• _Document section_:
──────────
Harlan Crichton, “Tethered Aerostat Radar System/Empty Urn Behind Prada Marfa, Texas” Image courtesy of the artist

Now and then, it’s worth wandering off the beaten art path. Two galleries located in not-so-obvious locations in Portland have interesting shows up at the moment.

“That Was Fun” (through July 15) is an experimental photography show at the recently opened 49 Oak Gallery, around the corner from the Maine College of Art & Design (MECA&D). “Excerpts: the view from here” (through Aug. 4) is a group show at Zero Station on Anderson Street, in a corner of the East Bayside neighborhood.

In February, and with zero fanfare, MECA&D students and faculty collaborated with Artists at Work – a career development program of the school – to open 49 Oak. Though it’s in the center of what is known as Portland’s Arts District, the long narrow space’s low-profile position on a side street between Congress and Free means you could easily walk by it without noticing.
──────────
• _Dataset extract_:
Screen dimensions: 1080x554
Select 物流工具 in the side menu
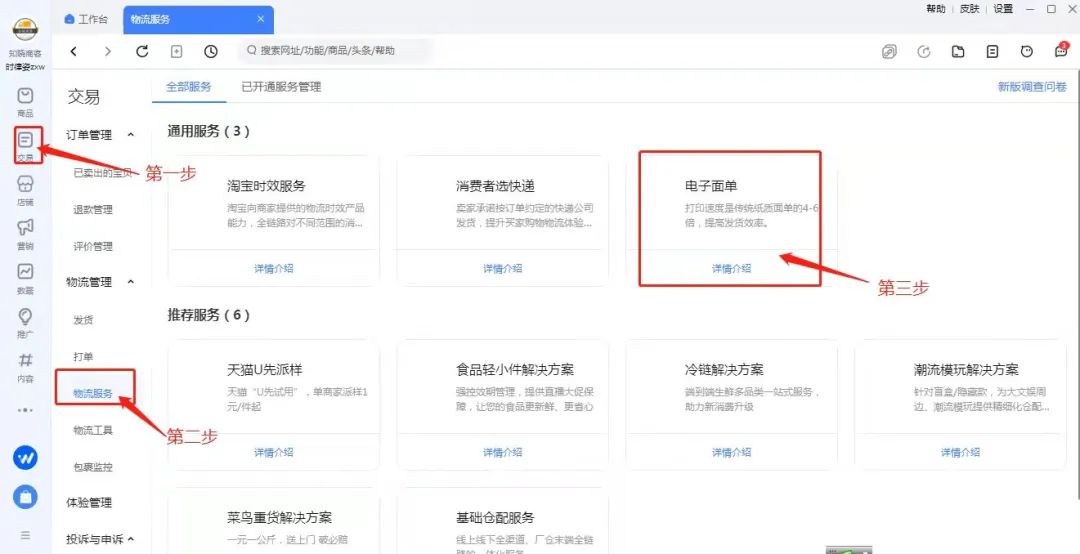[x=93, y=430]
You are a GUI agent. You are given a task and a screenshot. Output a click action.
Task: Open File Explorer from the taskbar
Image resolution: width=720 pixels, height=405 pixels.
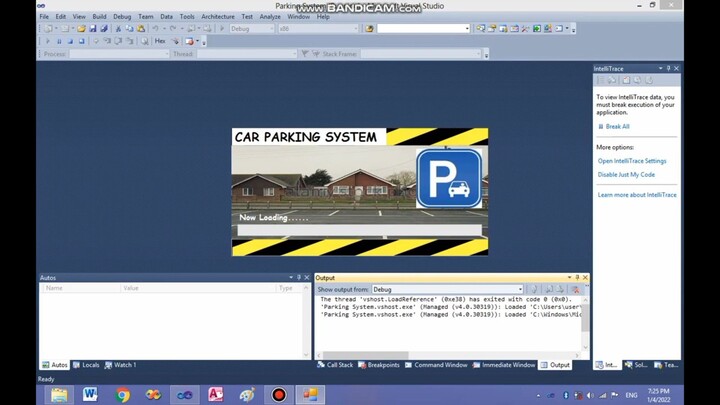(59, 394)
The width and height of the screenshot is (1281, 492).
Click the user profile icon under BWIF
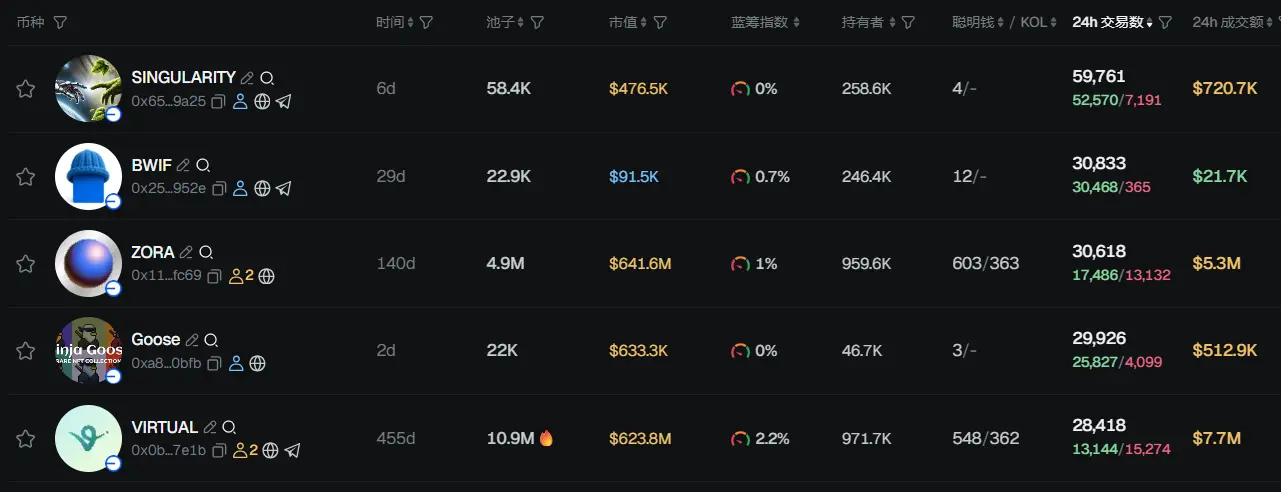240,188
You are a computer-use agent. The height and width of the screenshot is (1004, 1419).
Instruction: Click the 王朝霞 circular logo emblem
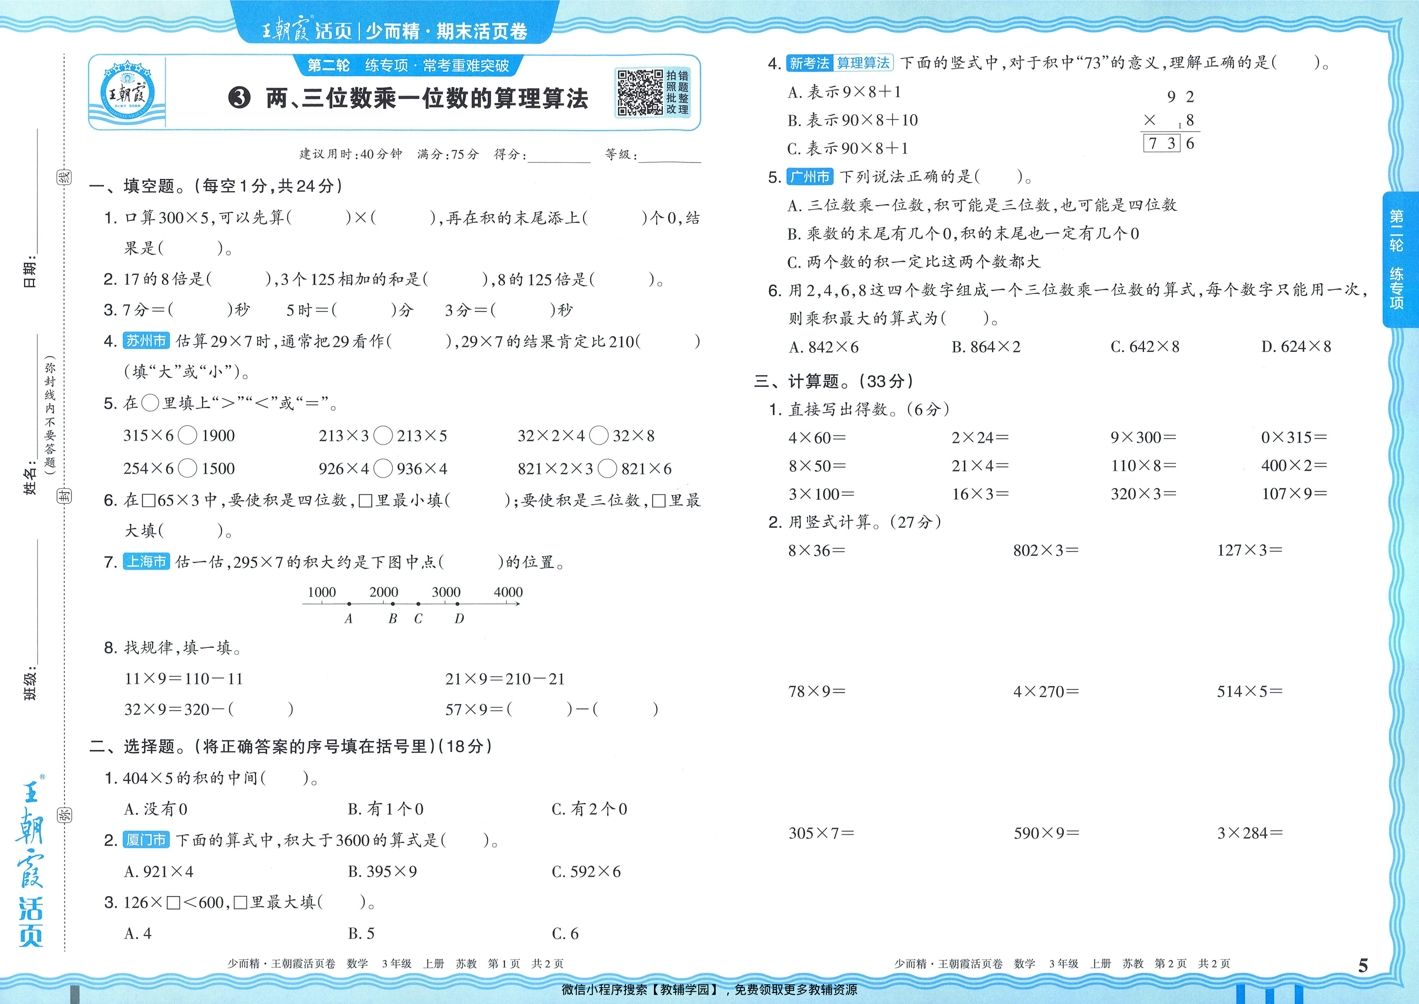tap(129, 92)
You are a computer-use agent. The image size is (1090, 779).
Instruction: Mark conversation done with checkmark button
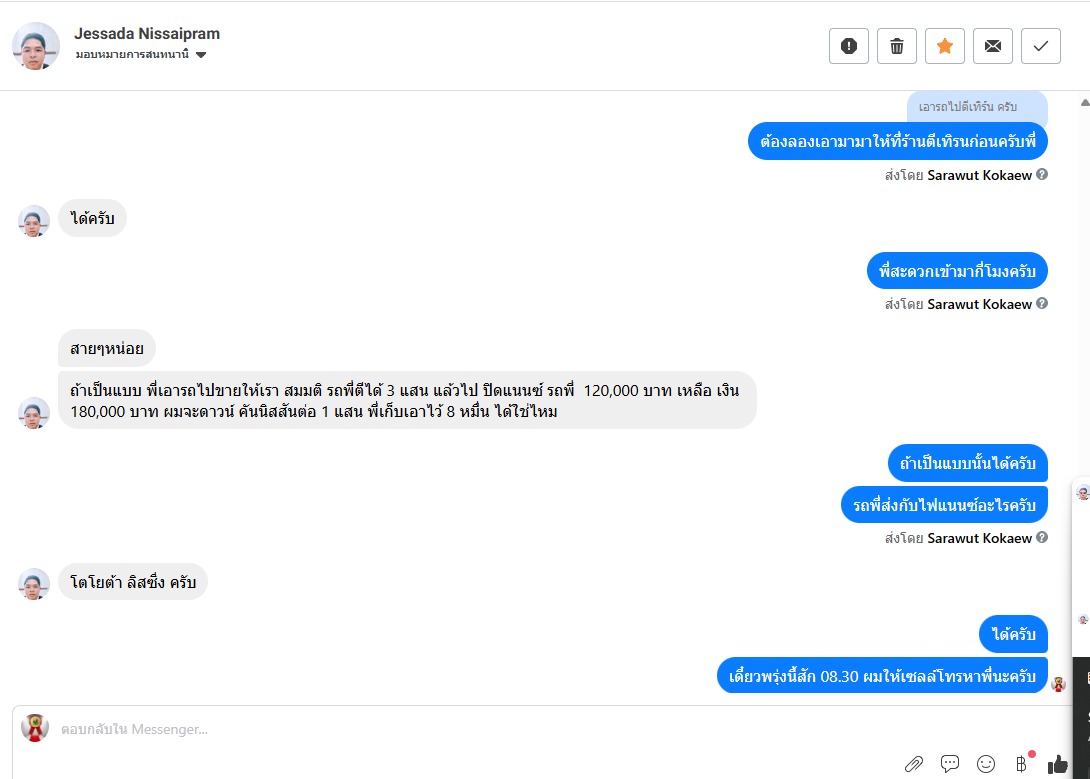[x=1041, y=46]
──────────
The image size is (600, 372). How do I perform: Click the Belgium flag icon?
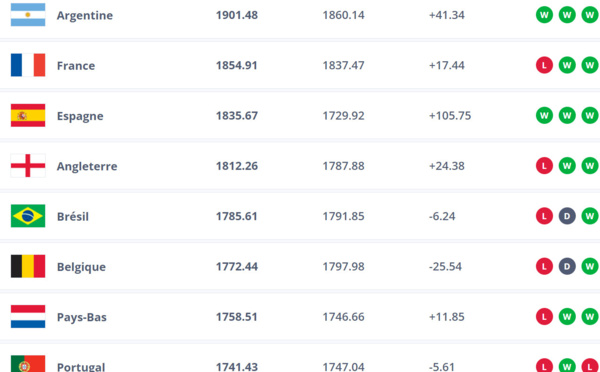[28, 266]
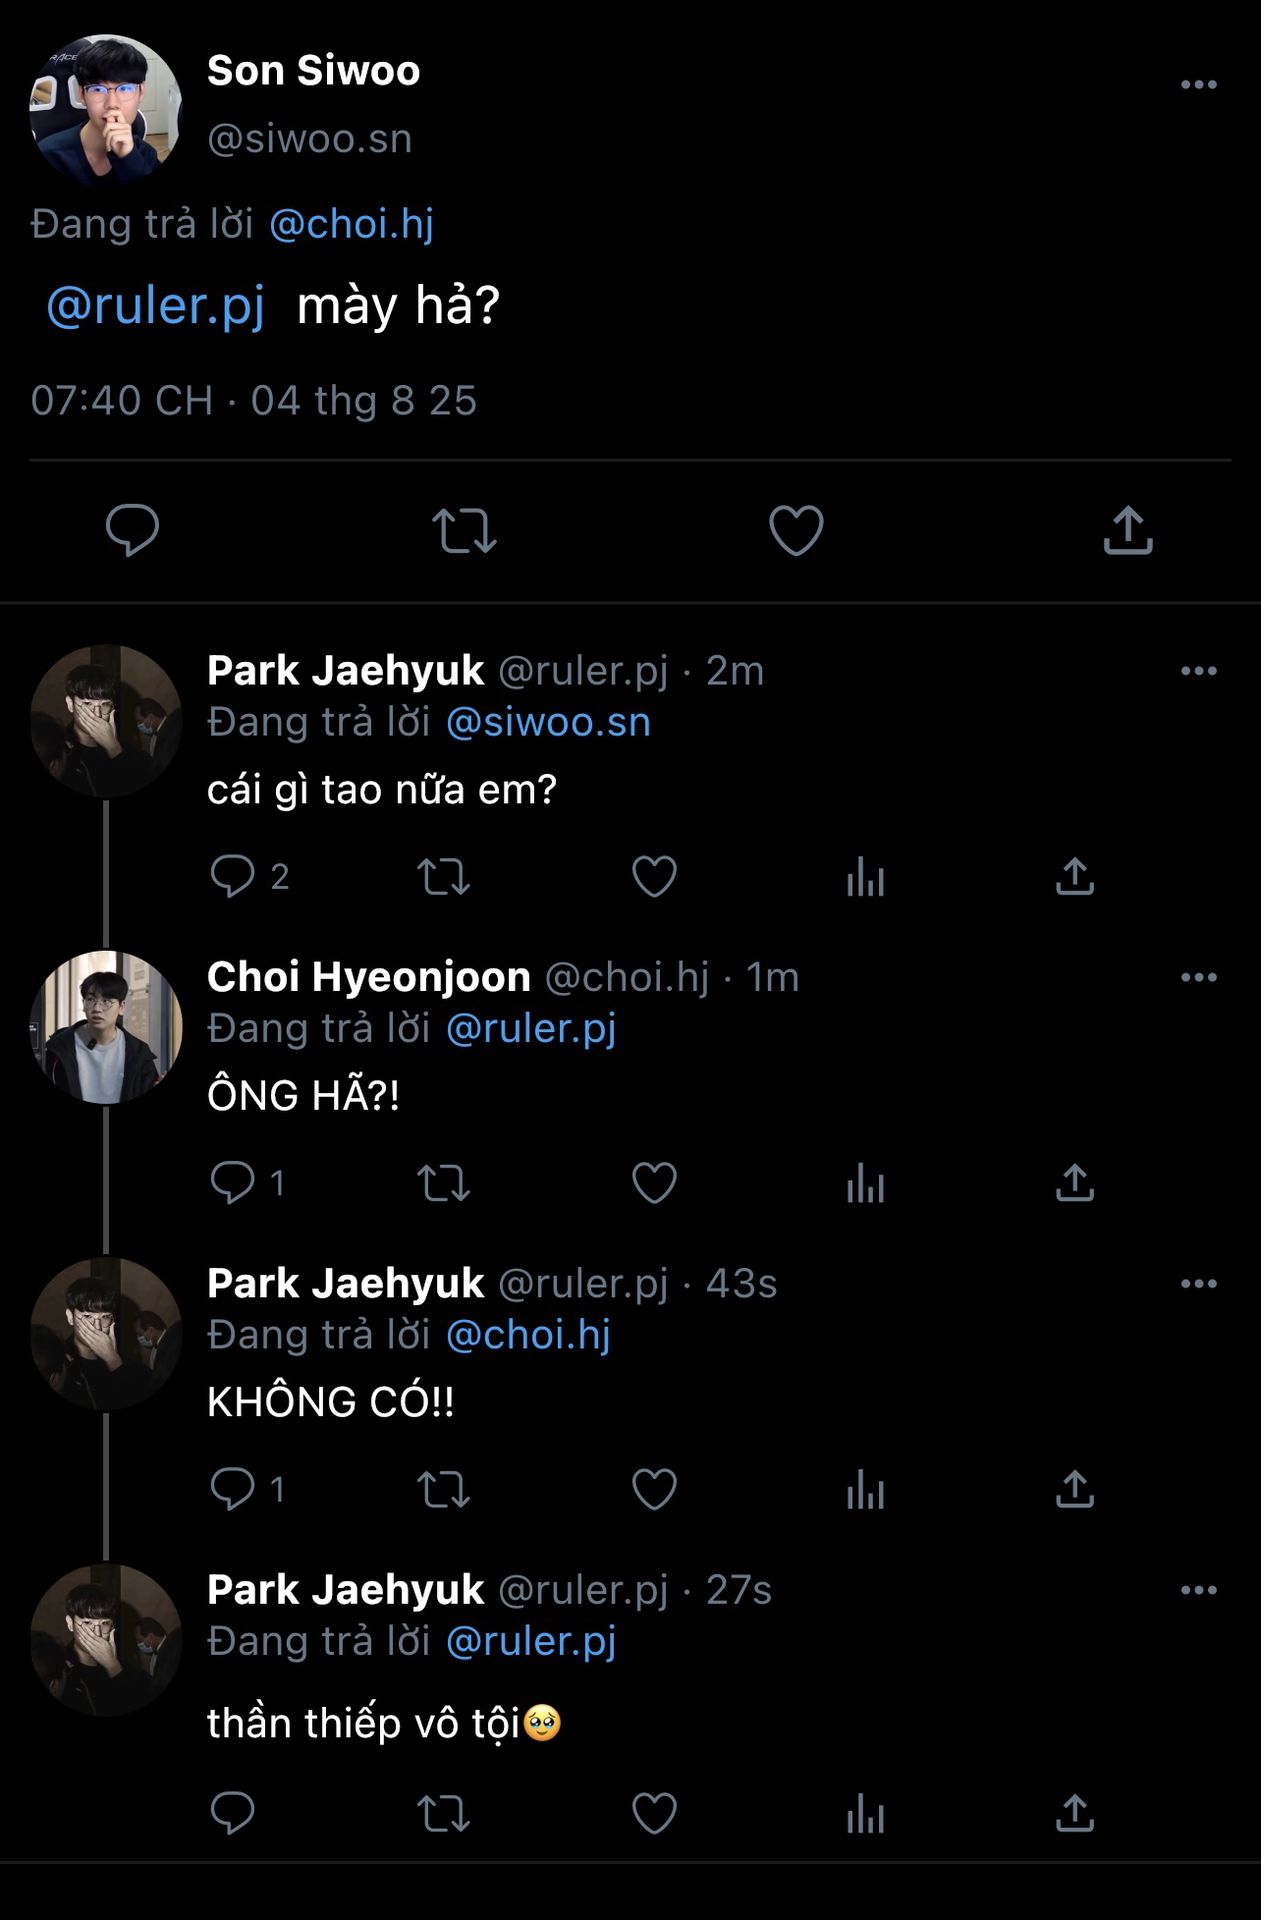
──────────
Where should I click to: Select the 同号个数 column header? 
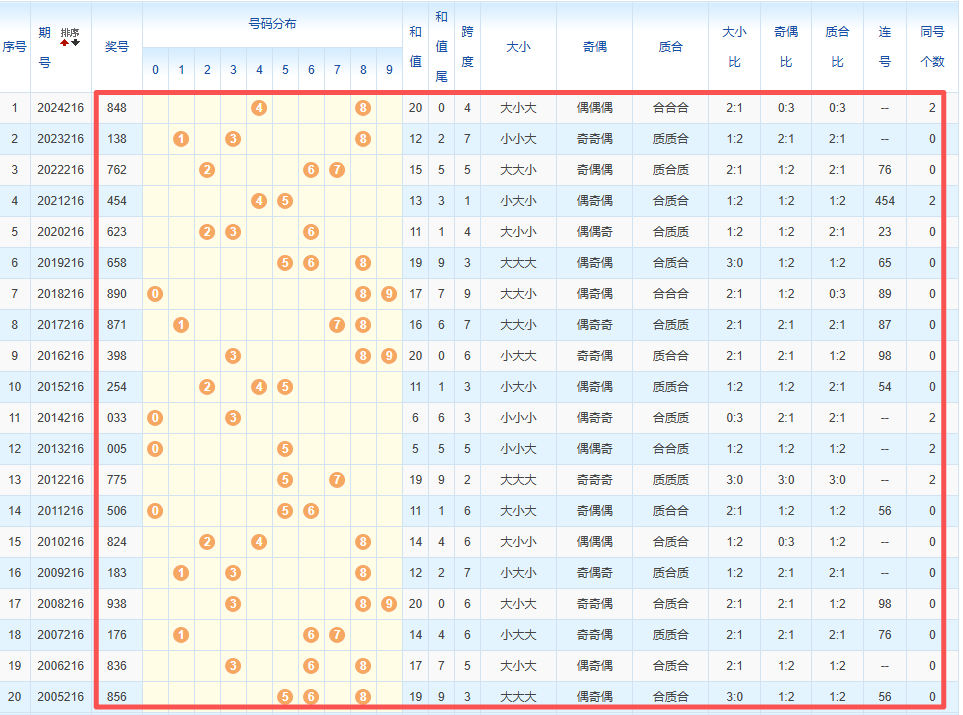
──────────
• _The problem_:
Summarize the piece on the two Portland gallery shows in two sentences.

• _Answer for the task_:
Two galleries in less obvious Portland locations have shows up: "That Was Fun," an experimental photography show at 49 Oak Gallery near the Maine College of Art & Design, runs through July 15, and "Excerpts: the view from here," a group show at Zero Station on Anderson Street in East Bayside, runs through Aug. 4. MECA&D students and faculty worked with the school's Artists at Work program to open 49 Oak in February, and its low-profile spot on a side street between Congress and Free makes it easy to walk past.